Anonymous More than 1 year ago
Guest More than 1 year ago
Shan Sa's first and possibly best novel published in English as of yet. In times of war, this heart-breaking tragedy moves every tingling emotion. Although the story ended too soon, I'm sure there wasn't any other way to tell it.
Guest More than 1 year ago
this book is absolutely mesmorizing and wonderfully written. it is a very captivating book and a must read!
Guest More than 1 year ago
This book is moving and captures the essence of not only horror, but of betrayal, loss of innocence, disillusionment and irony within its few pages. Focused mainly on reflection, the tale does not move quickly; rather, it meanders its way surreally into our conscious. Just as the young girl cannot escape the ghosts of her friends, I doubt that we will be able to escape the ghost of this story.
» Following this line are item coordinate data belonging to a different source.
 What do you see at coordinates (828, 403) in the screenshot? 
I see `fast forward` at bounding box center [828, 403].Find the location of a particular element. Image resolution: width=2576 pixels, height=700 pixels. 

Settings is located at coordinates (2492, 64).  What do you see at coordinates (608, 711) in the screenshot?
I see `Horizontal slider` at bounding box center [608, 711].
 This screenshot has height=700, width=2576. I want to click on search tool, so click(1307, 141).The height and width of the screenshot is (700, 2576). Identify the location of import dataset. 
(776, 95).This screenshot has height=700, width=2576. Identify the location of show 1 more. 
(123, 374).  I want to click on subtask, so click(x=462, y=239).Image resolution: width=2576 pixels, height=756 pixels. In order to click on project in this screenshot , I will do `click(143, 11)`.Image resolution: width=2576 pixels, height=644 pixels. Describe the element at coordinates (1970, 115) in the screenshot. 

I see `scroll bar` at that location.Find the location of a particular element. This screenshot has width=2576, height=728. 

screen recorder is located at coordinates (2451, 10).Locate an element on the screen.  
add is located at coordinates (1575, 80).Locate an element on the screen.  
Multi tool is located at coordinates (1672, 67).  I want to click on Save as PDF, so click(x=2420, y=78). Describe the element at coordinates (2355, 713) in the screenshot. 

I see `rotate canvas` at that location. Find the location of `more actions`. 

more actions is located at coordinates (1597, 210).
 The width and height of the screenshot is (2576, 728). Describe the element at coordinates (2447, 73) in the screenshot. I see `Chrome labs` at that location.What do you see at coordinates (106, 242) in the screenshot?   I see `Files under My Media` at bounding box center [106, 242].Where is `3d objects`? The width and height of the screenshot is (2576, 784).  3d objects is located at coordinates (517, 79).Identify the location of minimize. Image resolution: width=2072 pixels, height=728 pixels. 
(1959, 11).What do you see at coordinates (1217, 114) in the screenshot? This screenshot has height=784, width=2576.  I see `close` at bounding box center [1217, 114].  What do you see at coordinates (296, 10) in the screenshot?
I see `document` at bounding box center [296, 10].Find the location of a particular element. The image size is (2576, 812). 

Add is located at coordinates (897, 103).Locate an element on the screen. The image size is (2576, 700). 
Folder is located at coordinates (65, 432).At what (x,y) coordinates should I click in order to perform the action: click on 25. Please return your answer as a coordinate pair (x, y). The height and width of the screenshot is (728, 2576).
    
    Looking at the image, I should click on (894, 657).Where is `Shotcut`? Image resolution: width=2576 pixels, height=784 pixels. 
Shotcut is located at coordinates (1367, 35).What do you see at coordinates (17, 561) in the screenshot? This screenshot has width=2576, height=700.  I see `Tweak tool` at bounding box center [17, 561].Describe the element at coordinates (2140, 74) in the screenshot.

It will haunt us.
Guest More than 1 year ago
Once I started this book I couldn't put it down. It is so well written that you just get caught up in the story and the characters. I just couldn't turn the pages fast enough. This Romeo and Juliet love story set in China was just breathtaking and haunting.
Guest More than 1 year ago
This book was hard to put down and the short alternating chapters between the young Chinese girl and the Japanese soldier keep the story flowing. I finished it days ago and it still haunts! Well written and packs a punch at the end. I highly recommend this book.